Premier octobre 1966, les murs de Londres sont graffités de « Clapton Is God« , à la gloire transie du guitar-hero de Cream qui, ce soir-là, se produit à la Central London Polytechnic. Débarqué en Angleterre une semaine auparavant, Hendrix demande à rejoindre le trio sur scène. Le manager Chas Chandler racontera par la suite comment Eric Clapton a brusquement quitté les planches. A la fois anéanti et bluffé par les stage antics de Jimi qui vient de livrer au public sa version atomisée de Killing Floor. Sidérant et sidéral. L’irruption d’Hendrix en Europe à l’automne 1966 et la carrière-météore des quatre années suivantes -jusqu’à sa mort le 18 septembre 1970- tiennent aussi du désordre cosmique. Le gaucher de Seattle aux ancêtres irlandais et cherokee incarne davantage que l’époque imbibée de psychédélisme: martien aux dextérités vénusiennes, il grave de nouveaux codes, trafique les paramètres, cherche d’autres sacres. Dans le florilège de dessins/peintures intégrant les articles qui lui seront consacrés -par exemple dans Rock & Folk-, l’Afro-Américain est volontiers représenté en alien.

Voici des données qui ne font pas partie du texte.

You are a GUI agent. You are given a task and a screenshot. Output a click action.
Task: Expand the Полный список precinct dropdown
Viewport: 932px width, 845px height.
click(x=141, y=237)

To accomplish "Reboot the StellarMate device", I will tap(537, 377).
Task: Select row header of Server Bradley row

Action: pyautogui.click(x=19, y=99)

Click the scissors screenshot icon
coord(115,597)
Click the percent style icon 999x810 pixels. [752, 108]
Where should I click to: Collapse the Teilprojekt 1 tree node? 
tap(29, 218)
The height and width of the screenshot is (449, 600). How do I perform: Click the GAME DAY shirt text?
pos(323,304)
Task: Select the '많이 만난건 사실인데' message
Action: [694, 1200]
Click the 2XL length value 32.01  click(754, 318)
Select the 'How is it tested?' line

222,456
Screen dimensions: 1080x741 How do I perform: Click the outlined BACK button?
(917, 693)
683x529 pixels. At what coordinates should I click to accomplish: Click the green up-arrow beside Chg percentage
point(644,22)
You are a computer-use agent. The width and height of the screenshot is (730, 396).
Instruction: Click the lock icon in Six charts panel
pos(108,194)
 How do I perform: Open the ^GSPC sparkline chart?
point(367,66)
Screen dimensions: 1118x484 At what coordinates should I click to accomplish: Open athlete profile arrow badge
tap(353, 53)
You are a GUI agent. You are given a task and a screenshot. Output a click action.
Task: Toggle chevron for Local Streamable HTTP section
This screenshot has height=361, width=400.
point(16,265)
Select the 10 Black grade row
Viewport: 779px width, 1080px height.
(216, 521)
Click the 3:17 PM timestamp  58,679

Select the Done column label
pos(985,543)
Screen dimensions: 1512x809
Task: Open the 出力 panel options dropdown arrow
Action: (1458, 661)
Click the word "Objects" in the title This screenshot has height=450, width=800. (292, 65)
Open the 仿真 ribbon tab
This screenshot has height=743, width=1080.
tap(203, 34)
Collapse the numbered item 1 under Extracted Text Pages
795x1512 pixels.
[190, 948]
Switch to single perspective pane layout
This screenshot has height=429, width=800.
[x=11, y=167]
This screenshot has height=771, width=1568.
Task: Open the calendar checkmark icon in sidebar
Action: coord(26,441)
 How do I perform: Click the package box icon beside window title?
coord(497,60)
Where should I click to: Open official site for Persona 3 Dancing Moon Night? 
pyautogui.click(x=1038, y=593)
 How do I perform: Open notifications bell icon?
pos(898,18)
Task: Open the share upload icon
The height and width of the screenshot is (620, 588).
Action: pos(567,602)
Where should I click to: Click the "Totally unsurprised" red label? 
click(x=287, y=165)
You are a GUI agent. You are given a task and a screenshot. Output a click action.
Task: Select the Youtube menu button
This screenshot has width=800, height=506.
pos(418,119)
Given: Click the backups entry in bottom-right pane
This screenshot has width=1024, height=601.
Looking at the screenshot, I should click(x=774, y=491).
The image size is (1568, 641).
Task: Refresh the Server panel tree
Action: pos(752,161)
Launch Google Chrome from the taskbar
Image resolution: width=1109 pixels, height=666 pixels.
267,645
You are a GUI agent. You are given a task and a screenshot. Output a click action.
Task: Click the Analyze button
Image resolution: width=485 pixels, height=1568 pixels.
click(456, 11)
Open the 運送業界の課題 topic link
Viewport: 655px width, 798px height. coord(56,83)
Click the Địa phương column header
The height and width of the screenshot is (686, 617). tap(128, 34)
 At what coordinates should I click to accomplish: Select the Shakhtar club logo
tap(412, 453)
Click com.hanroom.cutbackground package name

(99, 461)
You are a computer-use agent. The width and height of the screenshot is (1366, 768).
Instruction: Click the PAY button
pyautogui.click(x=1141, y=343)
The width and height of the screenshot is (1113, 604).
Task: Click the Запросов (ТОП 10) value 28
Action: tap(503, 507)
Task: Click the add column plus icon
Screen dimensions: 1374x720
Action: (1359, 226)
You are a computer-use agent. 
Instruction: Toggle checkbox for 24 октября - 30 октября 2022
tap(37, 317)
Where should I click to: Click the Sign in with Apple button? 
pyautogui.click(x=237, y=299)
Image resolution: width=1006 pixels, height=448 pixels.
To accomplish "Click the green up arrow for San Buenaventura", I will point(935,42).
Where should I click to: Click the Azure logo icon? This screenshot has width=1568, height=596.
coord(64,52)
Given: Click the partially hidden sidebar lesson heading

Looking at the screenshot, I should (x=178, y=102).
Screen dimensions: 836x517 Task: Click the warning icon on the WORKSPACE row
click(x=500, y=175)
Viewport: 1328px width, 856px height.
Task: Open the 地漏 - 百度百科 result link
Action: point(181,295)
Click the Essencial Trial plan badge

Son imposante afro se mute en planète gazeuse ou alors son corps se trouve englué à l’instrument dans une implacable cyber-unité guerrière. A la réactivité fulgurante: McCartney raconte comment Hendrix reprit à son compte Sgt. Pepper’s Lonely Hearts Club Band en version carnivore deux jours à peine après la sortie du disque original. Au-delà de son goût récurrent pour les covers et une flamboyante virtuosité, Hendrix va modifier la sonorité de la guitare via des innovations techniques. Roger Mayer, qui travaille avec Jimmy Page et Jeff Beck, lui construit une Octavia, pédale reproduisant le son avec une octave de décalage -plus haute ou plus basse- ajoutant à l’original une distorsion fuzz. C’est la recette du solo de Purple Haze, sorti au printemps 1967, et de son refrain chanté, lui aussi très interplanétaire, « scuse me while I kiss the sky« .

Zeitgeist des sixties

Hendrix est un ethno-futurologue: il puise profondément dans les racines du blues américain, et les téléporte dans sa propre quête spatio-temporelle. A l’époque naturellement marquée par la conquête de l’espace -l’alunissage de l’été 1969, le 2001 de Kubrick-, le guitariste américain ajoute une autre stature, celle de l’incarnation politique. Elle n’est pas immédiate: à ses débuts londoniens, il dit son indifférence aux protestations contre la Guerre du Vietnam et parle des enjeux de celle-ci comme d’un péril, forcément rouge, à endiguer. Reliquat d’endoctrinement du soldat Hendrix qui, chopé pour vols de bagnoles, n’a eu que deux choix: la taule ou l’armée. Il passera donc une année en 1961-1962 dans une caserne du Kentucky. La rigidité idéologique se gomme au fil du temps, et lorsqu’il triomphe sur la scène de Woodstock, le 18 août 1969 au petit matin, c’est sa version de The Star-Splangled Banner que les sixties en fin de course retiennent et adoubent. Hendrix y fracasse l’hymne national américain dans le feedback et la distorsion, rejouant aussi le son infernal des bombes et des déflagrations. Face à ce zeitgeist des sixties, Hendrix dira qu’il parle davantage du karma de l’Amérique unie que des atrocités vietnamiennes: mais du symbole, la mythologie rock ne retiendra que l’aspect incendiaire. Tout cela fait un profil assez complexe à glisser dans la simple peau de poster boy, même si Hendrix était un séducteur et une star. Quarante-quatre ans après sa mort (controversée elle aussi), il reste une identité sonore atypique, un funky-blues de science-fiction qui, malgré ses fragrances hippies, demeure totalement unique, frondeur et en grande partie moderne. Aussi parce qu’avec son trio Experience -un Black américain et deux Anglais aspirines- Hendrix monte l’un des tout premiers groupes mixtes. Depuis 1995, c’est la famille Hendrix qui gère l’héritage discographique du fils prodigue et ses innombrables enregistrements. On parle même d’un Graal titré Black Gold, soit seize chansons -à une près- totalement inédites, enregistrées par Hendrix en solo acoustique dans son appart de Greenwich Village début 1970. La légende continue comme dirait l’autre.

PH.C.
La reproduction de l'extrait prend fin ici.